*Dataset records*

────────────────────────────────────────

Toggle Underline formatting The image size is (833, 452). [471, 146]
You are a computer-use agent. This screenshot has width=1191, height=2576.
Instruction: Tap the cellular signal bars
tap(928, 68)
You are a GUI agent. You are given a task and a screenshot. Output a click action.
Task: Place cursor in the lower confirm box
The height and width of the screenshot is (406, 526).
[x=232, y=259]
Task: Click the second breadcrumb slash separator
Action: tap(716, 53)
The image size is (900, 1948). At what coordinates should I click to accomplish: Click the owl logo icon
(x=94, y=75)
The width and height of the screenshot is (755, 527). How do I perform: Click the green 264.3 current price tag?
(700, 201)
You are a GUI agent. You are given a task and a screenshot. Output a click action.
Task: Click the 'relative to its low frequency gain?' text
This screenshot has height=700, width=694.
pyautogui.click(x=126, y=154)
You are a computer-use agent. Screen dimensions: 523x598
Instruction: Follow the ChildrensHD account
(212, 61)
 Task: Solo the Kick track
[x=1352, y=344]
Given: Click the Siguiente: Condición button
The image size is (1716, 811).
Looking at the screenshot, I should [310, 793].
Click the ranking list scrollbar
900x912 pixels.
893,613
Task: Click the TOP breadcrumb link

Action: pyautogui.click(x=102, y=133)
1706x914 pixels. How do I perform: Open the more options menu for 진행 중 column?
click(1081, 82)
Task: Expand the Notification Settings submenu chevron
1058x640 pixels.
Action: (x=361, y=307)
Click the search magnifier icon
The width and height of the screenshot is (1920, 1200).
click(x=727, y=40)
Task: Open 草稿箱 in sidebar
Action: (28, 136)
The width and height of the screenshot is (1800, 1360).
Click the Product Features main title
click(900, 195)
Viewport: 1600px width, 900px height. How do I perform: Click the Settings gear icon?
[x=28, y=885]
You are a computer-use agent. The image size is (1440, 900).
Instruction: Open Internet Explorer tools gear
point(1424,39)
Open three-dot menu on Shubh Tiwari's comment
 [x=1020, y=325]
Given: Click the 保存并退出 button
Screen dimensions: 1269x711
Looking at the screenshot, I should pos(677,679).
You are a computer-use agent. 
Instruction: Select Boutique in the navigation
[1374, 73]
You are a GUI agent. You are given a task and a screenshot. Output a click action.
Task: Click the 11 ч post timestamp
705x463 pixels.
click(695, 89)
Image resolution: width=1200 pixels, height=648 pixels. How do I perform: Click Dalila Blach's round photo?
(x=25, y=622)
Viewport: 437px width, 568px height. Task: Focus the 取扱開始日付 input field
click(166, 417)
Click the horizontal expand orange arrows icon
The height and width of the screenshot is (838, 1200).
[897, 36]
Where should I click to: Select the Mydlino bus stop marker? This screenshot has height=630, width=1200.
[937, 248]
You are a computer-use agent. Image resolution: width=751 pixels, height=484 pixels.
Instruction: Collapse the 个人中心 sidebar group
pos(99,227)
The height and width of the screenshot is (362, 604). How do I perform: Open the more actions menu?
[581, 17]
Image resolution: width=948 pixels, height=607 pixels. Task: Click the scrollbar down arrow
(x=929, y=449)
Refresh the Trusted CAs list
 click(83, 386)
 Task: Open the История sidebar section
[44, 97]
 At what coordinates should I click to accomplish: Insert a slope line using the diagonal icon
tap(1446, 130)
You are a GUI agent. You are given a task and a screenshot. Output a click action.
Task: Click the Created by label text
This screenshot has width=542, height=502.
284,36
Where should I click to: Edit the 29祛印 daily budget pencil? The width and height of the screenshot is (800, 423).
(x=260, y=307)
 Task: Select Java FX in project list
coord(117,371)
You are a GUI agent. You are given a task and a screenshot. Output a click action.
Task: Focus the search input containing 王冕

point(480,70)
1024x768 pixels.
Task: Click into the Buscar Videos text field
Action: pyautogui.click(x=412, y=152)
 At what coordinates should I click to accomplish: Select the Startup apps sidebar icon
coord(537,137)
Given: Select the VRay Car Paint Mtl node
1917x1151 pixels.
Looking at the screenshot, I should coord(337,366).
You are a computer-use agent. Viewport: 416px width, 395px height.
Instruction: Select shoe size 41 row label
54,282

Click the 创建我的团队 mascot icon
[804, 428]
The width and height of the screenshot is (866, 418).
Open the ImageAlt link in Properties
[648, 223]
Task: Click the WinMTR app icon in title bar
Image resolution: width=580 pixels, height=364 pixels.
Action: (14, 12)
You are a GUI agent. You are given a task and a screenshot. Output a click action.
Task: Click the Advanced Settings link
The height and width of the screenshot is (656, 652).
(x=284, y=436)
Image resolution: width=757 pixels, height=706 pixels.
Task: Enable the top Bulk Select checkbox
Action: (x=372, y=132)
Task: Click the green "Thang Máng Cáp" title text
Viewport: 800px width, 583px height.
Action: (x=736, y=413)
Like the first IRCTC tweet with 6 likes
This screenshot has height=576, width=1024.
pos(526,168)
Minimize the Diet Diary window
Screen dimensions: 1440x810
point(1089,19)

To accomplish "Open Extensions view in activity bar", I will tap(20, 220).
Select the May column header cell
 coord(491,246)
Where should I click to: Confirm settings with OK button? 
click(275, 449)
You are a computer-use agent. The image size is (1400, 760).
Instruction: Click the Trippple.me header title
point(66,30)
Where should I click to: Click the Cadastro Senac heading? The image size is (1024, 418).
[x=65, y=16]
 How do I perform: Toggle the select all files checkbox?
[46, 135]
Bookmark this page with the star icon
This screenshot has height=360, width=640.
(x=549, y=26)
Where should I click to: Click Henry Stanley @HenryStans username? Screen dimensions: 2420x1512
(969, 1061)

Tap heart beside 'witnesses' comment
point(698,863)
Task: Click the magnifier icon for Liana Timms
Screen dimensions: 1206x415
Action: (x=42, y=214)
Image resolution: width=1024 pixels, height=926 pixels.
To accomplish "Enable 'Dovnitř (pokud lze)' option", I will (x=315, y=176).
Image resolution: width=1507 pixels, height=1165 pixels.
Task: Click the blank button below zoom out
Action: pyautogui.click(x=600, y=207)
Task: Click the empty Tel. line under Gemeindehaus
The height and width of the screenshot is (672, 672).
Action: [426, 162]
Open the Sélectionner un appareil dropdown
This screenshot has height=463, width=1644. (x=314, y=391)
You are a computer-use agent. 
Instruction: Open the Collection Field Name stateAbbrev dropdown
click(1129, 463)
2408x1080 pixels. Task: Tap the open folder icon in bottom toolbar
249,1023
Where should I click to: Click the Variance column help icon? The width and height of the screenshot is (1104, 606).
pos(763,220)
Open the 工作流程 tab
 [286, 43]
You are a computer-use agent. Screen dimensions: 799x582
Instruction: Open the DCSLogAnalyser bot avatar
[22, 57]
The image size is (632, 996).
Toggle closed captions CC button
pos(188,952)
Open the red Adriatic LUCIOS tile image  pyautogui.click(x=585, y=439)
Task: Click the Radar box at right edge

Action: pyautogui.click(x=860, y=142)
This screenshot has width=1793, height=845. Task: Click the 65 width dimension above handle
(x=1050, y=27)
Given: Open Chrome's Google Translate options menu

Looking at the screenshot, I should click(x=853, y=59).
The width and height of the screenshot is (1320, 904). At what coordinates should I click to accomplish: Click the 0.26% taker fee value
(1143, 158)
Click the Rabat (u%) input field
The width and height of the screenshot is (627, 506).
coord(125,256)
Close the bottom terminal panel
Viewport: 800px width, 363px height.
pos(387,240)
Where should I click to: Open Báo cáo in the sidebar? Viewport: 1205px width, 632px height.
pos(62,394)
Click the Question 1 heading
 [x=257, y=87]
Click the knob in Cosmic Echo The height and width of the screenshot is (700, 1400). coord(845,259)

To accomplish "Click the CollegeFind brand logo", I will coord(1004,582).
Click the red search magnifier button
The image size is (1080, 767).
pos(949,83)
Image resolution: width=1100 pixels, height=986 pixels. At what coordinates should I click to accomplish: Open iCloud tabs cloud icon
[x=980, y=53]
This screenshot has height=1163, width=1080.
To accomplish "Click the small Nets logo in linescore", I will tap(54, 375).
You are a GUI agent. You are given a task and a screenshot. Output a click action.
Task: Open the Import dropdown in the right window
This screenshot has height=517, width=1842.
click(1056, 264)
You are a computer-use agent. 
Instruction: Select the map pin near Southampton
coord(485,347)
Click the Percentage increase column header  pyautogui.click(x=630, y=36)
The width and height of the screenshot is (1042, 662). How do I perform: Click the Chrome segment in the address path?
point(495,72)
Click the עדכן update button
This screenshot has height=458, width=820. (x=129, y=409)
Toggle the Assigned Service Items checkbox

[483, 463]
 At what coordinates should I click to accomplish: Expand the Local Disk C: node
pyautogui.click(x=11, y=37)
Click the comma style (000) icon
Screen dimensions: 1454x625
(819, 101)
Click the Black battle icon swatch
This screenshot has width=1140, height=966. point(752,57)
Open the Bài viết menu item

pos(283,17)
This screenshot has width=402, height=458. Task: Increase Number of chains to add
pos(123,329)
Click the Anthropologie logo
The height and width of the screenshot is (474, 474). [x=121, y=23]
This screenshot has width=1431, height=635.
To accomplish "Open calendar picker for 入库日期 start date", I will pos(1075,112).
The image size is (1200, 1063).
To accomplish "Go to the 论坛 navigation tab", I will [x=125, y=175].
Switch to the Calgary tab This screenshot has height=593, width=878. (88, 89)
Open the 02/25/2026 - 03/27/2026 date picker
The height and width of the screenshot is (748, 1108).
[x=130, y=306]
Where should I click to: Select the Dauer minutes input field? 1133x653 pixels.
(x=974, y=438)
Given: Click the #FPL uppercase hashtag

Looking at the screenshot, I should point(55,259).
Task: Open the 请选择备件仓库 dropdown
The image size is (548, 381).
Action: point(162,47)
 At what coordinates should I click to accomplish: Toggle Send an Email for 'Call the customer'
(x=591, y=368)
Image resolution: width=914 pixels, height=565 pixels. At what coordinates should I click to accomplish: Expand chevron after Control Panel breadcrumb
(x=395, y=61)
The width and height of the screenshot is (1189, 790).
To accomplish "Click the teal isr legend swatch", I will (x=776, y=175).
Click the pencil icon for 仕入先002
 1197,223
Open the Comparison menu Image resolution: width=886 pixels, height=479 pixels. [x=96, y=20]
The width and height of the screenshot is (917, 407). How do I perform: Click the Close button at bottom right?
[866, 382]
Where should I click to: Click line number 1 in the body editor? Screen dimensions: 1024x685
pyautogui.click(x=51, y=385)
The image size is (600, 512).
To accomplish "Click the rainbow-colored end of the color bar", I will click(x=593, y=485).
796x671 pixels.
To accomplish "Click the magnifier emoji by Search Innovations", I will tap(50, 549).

────────────────────────────────────────

Scan the data for the string "window" and copy each line in which it occurs.

Minimize the Diet Diary window
Task: Open the Import dropdown in the right window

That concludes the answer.